While, I hate the idea of losing the elite newspapers like the Times, WaPo and other broadsheets, I think it's time they make changes to reflect American life and modern attitudes.

And aren't these papers and their management teams largely to blame for their own demise? We just survived (although the jury is still out on whether or not we'll recover) one of the least transparent and borderline corrupt presidential administrations in recent history and yet, I don't recall seeing many enterprising pieces in the Times or the other elite papers about the effects of the administration. Everyone loves writing about expert opinions and speculating, but there are so few stories in the news about what happens when policies are implemented. It's called spin for a reason. And the Bush administration out-witted the press by spinning nearly everything and the Obama adminstration will likely do the same. It's the nature of politics and has sadly become the nature of journalism.

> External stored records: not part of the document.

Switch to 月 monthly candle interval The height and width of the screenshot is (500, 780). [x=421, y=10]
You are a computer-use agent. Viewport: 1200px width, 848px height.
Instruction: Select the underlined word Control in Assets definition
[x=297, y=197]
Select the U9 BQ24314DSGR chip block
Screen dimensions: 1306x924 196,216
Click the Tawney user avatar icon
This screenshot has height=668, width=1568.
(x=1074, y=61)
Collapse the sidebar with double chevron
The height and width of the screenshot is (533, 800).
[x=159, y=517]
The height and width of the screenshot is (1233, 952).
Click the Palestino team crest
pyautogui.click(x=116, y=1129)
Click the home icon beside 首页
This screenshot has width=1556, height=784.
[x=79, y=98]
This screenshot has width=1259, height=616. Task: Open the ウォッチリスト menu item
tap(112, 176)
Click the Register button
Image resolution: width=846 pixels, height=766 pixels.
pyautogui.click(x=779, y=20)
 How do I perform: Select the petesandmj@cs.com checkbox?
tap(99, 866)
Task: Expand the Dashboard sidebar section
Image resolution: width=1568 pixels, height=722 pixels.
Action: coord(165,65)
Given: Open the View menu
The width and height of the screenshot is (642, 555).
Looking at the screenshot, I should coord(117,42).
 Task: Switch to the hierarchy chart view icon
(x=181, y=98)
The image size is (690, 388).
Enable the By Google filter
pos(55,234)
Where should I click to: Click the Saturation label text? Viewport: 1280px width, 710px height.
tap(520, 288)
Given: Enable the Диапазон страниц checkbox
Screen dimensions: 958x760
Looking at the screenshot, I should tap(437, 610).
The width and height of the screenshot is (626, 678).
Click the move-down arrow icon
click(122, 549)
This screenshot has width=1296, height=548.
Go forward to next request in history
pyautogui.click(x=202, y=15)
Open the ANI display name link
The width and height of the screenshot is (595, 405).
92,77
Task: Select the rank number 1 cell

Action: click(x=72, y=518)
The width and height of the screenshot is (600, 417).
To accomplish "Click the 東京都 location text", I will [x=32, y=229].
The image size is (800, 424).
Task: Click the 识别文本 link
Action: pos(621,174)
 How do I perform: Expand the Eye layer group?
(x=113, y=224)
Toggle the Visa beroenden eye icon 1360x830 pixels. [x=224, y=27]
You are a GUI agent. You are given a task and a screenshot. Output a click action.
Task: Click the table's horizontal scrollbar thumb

When I decided to become a journalist at age 15, I thought I would be writing about topics like race, poverty, gender, education and public policy. I didn't realize I would be spending time writing stories that satisfied readers, rather than provoked them. And most of the reporters and editors I know want to do just this. They want to write thought-provoking pieces that inform, excite, anger and engage the masses, but instead we have been reduced to ambulance chasers. Newspapers do very little to inspire or enrage and a lot to feed the existing narratives.

I'm sad to see newspapers go and I'd like to see them survive, but I don't think that will happen without some serious reflection on why so many are failing.